From the entries that follow, copy exactly the lines beginning at the line holding "2022年5月の月間出動件数 (69, 1508)" and continuing through the line holding "2023年11月の月間出動件数 (71, 1149)".

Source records
###

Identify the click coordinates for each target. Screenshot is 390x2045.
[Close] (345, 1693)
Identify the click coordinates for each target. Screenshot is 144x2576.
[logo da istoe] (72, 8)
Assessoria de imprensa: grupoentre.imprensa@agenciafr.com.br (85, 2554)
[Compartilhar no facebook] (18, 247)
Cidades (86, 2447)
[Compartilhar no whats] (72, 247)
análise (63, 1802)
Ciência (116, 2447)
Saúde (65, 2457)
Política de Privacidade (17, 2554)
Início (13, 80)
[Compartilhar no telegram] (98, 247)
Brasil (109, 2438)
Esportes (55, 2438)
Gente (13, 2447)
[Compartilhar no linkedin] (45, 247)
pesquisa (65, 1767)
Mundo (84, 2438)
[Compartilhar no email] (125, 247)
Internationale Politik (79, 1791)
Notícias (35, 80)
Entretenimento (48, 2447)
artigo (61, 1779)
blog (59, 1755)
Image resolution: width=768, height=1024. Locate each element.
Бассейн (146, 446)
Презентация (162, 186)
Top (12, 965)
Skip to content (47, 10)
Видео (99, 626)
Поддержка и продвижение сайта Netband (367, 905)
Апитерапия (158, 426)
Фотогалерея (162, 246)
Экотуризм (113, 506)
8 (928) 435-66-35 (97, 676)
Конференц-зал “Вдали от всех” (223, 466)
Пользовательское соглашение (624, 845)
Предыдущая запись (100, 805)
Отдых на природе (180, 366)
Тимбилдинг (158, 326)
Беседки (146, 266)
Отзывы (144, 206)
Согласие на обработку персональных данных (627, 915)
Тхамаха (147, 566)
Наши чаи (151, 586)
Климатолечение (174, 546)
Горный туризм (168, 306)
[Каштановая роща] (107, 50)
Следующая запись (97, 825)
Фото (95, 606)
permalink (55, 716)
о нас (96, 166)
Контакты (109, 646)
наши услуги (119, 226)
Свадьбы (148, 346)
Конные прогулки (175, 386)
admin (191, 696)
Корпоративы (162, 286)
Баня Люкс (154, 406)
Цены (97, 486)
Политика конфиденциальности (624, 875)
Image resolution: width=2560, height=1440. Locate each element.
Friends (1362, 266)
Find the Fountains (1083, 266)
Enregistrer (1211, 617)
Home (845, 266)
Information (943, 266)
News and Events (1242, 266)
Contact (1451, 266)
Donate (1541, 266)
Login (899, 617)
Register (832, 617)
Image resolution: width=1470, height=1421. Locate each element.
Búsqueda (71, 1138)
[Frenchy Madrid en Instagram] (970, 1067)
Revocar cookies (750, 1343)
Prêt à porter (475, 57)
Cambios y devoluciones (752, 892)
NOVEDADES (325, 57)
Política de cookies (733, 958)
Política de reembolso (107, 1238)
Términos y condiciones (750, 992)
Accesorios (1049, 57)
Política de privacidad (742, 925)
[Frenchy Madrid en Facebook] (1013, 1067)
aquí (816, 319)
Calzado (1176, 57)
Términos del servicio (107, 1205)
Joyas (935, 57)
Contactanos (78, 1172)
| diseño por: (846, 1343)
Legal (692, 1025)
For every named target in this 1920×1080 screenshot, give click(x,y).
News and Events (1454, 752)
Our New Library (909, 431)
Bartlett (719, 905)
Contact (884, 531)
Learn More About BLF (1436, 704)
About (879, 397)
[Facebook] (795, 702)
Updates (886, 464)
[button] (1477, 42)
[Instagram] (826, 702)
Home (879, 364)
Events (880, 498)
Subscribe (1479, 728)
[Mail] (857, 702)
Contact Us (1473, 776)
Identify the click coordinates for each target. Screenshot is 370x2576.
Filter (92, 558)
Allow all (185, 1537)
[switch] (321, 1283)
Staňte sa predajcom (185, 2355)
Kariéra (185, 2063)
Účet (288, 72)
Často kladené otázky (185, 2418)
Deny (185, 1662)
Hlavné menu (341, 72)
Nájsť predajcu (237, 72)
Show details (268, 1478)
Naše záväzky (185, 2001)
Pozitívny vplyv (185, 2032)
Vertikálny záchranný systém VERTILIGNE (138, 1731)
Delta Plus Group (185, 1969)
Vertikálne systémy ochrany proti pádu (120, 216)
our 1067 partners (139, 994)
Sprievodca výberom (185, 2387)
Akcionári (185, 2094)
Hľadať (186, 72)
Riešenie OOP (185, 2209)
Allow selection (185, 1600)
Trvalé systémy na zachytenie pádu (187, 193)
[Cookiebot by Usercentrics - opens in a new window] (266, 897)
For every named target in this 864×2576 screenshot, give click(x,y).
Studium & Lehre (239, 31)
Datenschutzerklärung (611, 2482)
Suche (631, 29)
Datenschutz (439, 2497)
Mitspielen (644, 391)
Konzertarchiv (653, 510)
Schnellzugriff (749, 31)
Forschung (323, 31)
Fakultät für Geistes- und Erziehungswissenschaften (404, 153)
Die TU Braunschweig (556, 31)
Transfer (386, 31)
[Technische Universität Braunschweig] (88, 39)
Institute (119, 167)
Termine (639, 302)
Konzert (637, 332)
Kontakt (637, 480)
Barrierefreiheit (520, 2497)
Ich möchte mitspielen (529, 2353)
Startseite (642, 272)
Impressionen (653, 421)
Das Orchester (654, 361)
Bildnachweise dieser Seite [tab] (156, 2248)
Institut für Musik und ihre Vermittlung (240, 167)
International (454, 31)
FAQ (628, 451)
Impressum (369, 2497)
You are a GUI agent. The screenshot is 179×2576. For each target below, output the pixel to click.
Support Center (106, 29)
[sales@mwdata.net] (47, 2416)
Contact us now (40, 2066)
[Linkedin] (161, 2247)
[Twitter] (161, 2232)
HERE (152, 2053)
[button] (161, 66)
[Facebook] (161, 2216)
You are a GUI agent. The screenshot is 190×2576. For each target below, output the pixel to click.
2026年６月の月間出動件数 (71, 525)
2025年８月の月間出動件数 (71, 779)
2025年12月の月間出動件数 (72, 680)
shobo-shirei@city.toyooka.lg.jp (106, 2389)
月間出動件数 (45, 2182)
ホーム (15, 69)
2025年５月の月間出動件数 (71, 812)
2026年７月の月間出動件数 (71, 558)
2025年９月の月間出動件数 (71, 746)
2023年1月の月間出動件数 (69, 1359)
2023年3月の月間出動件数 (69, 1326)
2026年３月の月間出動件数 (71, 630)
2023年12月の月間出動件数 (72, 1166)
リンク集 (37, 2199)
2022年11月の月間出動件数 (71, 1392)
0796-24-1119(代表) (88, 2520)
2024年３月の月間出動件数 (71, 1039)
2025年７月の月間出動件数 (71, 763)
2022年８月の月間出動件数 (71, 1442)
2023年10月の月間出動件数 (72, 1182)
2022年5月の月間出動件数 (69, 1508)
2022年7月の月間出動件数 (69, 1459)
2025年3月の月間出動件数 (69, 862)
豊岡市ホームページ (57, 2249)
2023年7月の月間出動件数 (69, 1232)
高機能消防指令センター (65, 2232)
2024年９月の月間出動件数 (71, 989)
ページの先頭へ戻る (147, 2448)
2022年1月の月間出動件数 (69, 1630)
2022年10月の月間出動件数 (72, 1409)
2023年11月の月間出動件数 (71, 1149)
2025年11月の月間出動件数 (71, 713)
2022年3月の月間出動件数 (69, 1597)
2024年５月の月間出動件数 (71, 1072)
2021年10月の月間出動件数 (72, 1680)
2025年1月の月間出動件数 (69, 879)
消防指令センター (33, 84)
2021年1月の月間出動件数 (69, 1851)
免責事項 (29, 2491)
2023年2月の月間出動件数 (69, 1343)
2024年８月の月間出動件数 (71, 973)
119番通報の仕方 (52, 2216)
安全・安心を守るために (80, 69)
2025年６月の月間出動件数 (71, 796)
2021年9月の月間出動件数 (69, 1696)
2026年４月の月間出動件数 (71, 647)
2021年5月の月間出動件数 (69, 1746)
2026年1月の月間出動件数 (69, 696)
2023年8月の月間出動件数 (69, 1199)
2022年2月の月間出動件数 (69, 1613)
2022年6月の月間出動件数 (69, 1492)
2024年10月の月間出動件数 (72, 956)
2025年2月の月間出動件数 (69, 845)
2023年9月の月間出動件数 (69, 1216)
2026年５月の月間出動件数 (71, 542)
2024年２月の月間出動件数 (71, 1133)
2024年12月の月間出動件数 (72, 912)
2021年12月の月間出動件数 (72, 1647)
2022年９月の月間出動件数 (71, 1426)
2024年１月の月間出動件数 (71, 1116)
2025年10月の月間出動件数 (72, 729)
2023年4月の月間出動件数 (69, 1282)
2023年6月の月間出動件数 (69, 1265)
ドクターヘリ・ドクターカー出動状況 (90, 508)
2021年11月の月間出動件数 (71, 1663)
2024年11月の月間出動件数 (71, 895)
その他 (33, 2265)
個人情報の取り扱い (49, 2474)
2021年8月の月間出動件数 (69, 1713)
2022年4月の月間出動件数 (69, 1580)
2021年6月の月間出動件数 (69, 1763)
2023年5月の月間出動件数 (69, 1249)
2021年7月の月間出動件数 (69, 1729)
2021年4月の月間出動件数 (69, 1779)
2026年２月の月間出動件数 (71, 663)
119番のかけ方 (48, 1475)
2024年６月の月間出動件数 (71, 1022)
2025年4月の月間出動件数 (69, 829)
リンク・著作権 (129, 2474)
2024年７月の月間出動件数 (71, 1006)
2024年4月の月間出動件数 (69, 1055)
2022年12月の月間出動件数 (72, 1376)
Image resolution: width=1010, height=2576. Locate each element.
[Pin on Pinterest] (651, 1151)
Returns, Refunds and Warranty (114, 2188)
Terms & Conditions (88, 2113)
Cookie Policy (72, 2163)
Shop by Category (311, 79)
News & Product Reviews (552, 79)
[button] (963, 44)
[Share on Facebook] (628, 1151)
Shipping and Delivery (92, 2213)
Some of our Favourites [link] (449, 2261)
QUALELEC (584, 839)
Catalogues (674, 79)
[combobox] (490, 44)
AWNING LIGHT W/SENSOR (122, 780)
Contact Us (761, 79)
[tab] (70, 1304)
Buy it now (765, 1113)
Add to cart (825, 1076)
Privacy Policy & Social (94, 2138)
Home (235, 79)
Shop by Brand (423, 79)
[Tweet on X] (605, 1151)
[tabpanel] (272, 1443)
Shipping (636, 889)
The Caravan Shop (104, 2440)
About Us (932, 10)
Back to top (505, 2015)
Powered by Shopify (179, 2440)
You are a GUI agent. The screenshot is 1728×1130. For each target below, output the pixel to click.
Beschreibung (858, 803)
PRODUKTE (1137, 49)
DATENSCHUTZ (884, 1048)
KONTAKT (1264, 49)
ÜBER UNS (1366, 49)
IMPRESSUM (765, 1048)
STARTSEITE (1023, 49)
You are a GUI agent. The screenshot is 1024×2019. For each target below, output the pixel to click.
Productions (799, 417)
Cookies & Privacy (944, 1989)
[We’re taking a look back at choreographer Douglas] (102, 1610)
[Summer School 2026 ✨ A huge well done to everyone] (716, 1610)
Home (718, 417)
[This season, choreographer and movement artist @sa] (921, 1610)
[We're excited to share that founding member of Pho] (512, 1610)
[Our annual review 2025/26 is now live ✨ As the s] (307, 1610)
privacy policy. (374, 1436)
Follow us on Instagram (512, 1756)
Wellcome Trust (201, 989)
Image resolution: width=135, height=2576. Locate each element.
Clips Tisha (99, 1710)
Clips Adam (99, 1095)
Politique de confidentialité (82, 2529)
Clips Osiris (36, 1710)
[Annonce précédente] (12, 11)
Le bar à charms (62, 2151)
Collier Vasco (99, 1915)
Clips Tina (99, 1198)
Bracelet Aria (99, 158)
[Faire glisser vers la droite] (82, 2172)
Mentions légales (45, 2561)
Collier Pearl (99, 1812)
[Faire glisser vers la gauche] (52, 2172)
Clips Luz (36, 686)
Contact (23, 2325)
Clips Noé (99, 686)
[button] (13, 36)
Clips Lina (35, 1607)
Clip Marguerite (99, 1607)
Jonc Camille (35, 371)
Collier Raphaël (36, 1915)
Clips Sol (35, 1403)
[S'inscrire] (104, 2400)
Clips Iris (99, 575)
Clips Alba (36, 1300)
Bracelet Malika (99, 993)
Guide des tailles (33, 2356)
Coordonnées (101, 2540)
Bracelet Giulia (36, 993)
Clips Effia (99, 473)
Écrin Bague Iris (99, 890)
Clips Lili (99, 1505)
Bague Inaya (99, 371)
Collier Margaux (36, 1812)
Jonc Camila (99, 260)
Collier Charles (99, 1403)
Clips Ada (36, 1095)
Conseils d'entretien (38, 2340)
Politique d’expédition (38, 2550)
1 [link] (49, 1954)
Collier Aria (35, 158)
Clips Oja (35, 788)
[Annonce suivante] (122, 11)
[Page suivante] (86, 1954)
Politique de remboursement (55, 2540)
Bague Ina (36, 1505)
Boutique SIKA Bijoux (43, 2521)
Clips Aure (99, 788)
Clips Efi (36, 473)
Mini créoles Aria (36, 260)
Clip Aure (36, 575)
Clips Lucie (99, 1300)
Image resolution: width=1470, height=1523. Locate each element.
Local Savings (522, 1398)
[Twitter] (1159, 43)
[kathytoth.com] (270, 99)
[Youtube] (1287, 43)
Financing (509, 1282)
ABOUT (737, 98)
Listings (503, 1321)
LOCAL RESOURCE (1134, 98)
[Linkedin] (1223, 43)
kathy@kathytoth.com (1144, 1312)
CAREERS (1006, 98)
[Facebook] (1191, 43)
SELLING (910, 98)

###

• COMPLETED EXERCISE:
2022年5月の月間出動件数 (69, 1508)
2022年7月の月間出動件数 (69, 1459)
2025年3月の月間出動件数 (69, 862)
豊岡市ホームページ (57, 2249)
2023年7月の月間出動件数 (69, 1232)
高機能消防指令センター (65, 2232)
2024年９月の月間出動件数 (71, 989)
ページの先頭へ戻る (147, 2448)
2022年1月の月間出動件数 (69, 1630)
2022年10月の月間出動件数 (72, 1409)
2023年11月の月間出動件数 (71, 1149)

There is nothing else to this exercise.